INFORMATION PROVIDED below:

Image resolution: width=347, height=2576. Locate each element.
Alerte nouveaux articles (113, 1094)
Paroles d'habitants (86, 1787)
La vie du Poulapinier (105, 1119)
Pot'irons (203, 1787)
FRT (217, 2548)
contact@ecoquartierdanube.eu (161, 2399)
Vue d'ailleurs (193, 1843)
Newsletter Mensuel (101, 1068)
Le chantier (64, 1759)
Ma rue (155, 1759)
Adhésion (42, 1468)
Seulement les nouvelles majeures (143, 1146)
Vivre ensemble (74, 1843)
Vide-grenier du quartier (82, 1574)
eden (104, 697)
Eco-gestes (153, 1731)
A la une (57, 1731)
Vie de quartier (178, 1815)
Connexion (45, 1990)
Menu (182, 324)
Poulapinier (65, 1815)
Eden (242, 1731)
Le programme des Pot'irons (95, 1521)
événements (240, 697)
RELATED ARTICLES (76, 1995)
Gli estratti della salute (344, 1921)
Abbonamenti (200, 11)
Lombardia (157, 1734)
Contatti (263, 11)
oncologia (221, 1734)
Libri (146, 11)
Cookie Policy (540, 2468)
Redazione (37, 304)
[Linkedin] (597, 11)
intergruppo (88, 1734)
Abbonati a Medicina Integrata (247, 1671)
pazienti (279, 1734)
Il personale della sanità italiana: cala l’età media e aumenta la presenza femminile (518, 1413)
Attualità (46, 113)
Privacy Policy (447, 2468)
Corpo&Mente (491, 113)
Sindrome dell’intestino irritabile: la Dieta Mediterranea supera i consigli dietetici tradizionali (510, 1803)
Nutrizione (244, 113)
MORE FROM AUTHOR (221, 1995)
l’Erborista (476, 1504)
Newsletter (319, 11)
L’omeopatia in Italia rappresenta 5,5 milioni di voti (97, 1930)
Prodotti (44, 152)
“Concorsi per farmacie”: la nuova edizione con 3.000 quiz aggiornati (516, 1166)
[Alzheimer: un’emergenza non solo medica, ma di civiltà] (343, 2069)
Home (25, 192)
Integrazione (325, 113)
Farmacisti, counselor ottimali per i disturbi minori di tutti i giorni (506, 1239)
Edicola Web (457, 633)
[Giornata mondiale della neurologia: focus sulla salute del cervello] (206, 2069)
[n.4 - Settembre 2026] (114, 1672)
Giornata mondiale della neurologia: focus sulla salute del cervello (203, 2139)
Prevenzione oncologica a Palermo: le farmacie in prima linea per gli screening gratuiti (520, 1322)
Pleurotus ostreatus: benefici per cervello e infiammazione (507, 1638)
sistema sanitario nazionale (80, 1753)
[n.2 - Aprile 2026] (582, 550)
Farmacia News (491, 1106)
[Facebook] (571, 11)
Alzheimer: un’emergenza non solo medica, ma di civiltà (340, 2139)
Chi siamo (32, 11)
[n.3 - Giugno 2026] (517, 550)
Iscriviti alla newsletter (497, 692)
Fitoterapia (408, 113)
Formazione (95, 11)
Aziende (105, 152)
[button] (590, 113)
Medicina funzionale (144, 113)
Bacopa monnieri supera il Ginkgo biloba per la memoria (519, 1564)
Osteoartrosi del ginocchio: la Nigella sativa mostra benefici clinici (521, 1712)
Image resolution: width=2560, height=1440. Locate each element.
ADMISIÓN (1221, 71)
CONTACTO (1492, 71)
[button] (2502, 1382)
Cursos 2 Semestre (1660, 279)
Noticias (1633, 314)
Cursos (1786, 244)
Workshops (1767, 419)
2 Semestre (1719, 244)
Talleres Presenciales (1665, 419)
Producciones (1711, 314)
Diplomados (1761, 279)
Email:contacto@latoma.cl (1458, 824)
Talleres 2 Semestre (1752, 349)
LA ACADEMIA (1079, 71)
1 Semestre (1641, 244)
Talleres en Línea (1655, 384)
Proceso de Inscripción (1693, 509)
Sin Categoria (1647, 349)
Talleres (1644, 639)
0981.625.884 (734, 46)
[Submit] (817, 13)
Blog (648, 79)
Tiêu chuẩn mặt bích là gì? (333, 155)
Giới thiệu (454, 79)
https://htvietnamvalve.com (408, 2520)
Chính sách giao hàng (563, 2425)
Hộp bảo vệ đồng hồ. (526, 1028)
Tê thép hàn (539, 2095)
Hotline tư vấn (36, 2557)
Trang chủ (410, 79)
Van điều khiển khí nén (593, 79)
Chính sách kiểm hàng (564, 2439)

End of INFORMATION PROVIDED.

Set aside each line above that includes the string "sách" and report it.

Chính sách giao hàng (563, 2425)
Chính sách kiểm hàng (564, 2439)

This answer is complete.